- _YOUR GOAL_:
Your task is to reproduce, exactly and only, the lines running from the line containing "Task: Click the Scale Mesh value input field" to the end of the data below, both included.

(SUPPLIED RECORDS begins)

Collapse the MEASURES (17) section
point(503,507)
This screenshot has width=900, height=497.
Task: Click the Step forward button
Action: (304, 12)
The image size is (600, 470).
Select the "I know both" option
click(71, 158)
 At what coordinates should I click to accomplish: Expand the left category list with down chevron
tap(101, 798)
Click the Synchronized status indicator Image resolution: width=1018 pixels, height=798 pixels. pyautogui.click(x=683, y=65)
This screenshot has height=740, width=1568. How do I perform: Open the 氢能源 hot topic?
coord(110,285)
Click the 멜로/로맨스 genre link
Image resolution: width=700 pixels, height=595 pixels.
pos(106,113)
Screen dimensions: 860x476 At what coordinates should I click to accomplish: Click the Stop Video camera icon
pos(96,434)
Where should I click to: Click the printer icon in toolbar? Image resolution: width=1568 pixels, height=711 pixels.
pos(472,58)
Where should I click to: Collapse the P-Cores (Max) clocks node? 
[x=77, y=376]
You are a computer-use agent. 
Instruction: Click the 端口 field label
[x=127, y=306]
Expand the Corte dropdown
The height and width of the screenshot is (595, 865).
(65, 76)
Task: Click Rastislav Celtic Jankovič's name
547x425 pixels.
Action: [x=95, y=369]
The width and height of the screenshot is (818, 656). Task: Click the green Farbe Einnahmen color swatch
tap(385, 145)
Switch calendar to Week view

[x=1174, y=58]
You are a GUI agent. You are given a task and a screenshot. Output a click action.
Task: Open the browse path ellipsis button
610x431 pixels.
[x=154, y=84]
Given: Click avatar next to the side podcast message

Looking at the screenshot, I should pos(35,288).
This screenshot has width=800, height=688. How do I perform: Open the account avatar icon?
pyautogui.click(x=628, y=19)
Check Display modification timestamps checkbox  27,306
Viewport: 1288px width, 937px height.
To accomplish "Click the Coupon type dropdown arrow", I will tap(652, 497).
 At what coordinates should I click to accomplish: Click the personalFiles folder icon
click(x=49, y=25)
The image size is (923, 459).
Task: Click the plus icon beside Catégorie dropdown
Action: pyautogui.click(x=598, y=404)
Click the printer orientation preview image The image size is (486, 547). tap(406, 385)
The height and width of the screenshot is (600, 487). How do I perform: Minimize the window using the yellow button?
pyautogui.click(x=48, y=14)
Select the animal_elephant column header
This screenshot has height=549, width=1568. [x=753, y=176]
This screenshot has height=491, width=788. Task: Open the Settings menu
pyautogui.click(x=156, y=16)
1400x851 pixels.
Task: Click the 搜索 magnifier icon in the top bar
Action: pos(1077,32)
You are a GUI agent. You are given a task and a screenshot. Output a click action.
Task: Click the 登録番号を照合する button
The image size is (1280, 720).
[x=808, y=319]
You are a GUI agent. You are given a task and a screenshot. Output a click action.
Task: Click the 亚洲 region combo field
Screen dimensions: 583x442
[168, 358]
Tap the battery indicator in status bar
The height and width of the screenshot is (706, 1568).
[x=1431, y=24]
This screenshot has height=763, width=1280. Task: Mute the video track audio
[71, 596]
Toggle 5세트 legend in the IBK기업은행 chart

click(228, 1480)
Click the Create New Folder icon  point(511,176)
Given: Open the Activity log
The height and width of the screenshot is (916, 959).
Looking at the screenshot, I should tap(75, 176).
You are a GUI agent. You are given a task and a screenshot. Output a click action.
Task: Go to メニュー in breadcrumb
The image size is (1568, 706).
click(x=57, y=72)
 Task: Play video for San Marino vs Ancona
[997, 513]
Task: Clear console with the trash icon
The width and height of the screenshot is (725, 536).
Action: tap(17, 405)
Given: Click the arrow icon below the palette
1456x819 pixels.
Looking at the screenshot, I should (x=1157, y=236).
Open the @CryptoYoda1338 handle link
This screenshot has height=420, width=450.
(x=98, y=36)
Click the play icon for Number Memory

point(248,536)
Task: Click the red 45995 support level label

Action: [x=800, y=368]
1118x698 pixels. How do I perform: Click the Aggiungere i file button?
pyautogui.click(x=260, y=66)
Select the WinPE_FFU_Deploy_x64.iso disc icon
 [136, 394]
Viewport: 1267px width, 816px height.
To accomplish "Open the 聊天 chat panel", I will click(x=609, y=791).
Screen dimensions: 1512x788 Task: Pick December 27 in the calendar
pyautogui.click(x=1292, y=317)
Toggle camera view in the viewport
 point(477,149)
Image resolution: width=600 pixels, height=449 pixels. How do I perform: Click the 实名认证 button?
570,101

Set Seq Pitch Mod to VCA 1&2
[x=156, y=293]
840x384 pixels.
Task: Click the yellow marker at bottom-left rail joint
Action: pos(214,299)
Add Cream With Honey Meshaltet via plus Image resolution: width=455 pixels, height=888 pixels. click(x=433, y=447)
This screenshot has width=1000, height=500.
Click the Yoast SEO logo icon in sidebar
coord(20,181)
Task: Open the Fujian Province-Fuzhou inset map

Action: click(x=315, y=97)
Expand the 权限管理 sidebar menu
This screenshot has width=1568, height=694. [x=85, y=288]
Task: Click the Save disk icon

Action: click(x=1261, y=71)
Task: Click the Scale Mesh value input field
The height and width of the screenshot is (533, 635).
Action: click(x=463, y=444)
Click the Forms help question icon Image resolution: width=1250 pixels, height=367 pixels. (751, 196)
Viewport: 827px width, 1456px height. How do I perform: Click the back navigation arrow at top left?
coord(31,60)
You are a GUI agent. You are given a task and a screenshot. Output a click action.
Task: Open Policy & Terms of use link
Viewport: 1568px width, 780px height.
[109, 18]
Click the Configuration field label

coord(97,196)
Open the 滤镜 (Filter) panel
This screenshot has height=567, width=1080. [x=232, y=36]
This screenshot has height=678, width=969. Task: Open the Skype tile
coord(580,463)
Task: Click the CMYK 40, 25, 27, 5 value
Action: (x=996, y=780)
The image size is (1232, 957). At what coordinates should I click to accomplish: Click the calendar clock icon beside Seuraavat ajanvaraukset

(SUPPLIED RECORDS ends)

- _FINAL ANSWER_:
Task: Click the Scale Mesh value input field
The height and width of the screenshot is (533, 635).
Action: click(x=463, y=444)
Click the Forms help question icon Image resolution: width=1250 pixels, height=367 pixels. (751, 196)
Viewport: 827px width, 1456px height. How do I perform: Click the back navigation arrow at top left?
coord(31,60)
You are a GUI agent. You are given a task and a screenshot. Output a click action.
Task: Open Policy & Terms of use link
Viewport: 1568px width, 780px height.
[109, 18]
Click the Configuration field label

coord(97,196)
Open the 滤镜 (Filter) panel
This screenshot has height=567, width=1080. [x=232, y=36]
This screenshot has height=678, width=969. Task: Open the Skype tile
coord(580,463)
Task: Click the CMYK 40, 25, 27, 5 value
Action: (x=996, y=780)
The image size is (1232, 957). At what coordinates should I click to accomplish: Click the calendar clock icon beside Seuraavat ajanvaraukset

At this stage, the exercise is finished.